● EXERCISE PROMPT: In the entries that follow, find every line containing "computer" and copy it.

● DATA IN THIS EXERCISE:
☆ ☆ ☆ ☆ ☆ ☆ ☆

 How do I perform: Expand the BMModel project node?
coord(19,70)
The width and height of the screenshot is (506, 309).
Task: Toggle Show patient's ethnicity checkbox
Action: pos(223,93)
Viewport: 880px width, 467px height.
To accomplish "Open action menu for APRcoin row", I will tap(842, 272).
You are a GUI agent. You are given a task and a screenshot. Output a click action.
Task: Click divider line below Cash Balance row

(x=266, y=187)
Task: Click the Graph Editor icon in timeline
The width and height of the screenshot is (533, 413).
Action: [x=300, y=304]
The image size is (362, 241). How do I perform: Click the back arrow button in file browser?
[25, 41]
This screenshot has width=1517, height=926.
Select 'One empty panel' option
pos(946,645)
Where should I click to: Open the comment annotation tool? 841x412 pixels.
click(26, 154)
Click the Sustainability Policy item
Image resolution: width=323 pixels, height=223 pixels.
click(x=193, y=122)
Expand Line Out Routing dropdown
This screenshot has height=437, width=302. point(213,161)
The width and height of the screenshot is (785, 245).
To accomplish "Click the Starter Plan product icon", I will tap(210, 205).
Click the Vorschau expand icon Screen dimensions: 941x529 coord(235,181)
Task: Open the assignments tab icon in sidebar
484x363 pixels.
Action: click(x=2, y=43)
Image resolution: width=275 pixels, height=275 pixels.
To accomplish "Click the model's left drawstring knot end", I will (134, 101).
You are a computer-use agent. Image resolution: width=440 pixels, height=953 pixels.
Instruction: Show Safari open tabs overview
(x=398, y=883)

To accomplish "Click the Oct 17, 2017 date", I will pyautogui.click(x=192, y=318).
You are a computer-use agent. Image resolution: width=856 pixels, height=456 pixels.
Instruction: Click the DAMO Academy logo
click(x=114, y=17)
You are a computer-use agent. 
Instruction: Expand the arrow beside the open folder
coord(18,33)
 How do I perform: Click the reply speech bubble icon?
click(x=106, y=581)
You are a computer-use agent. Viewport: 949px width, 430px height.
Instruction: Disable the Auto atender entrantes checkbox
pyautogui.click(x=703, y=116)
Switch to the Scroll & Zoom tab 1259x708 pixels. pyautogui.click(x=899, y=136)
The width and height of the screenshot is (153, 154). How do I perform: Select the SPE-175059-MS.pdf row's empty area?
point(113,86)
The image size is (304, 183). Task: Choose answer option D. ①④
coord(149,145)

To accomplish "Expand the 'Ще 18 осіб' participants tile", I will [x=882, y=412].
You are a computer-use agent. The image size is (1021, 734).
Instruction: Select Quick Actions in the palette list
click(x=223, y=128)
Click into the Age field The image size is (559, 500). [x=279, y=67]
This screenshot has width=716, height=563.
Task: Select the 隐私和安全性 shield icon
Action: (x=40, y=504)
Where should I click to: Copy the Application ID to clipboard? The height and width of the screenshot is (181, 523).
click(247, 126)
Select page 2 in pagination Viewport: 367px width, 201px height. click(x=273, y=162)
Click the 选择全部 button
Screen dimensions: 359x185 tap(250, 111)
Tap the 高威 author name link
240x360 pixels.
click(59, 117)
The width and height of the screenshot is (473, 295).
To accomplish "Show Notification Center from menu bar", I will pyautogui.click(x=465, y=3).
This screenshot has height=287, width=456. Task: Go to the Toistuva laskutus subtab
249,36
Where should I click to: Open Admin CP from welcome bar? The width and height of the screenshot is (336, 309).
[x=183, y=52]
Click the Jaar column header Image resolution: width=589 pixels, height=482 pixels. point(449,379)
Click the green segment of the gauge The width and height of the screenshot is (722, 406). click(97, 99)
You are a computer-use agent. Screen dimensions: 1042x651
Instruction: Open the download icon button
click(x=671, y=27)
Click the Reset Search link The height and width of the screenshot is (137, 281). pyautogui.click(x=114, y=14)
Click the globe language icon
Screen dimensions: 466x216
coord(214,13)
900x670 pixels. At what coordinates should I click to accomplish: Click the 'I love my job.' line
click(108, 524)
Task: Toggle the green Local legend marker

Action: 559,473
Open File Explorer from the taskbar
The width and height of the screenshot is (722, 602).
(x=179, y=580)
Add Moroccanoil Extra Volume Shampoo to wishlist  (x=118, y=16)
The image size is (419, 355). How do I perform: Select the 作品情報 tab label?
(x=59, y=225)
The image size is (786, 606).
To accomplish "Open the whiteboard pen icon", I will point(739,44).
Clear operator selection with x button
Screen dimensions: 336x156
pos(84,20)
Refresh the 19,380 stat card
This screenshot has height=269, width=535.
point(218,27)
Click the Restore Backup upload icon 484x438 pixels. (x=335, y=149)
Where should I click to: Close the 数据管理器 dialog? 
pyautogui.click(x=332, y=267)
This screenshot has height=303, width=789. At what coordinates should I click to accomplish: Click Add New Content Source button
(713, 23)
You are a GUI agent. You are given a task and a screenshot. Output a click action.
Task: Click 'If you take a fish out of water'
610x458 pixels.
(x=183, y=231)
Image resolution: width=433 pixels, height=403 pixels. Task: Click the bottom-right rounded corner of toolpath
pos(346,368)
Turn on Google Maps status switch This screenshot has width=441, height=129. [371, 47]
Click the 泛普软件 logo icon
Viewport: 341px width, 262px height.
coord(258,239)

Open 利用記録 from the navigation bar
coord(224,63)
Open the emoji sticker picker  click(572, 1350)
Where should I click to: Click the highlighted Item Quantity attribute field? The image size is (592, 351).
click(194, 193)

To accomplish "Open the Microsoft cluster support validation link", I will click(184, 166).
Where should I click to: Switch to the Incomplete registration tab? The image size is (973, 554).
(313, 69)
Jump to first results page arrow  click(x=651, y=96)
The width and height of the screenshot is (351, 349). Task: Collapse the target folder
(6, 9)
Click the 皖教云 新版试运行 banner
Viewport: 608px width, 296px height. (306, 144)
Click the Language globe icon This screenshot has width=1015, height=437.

☆ ☆ ☆ ☆ ☆ ☆ ☆

● WRITTEN SOLUTION:
You are a computer-use agent. Image resolution: width=440 pixels, height=953 pixels.
You are a computer-use agent. Image resolution: width=856 pixels, height=456 pixels.
You are a computer-use agent. 
You are a computer-use agent. Viewport: 949px width, 430px height.
You are a computer-use agent. The image size is (1021, 734).
You are a computer-use agent. Screen dimensions: 1042x651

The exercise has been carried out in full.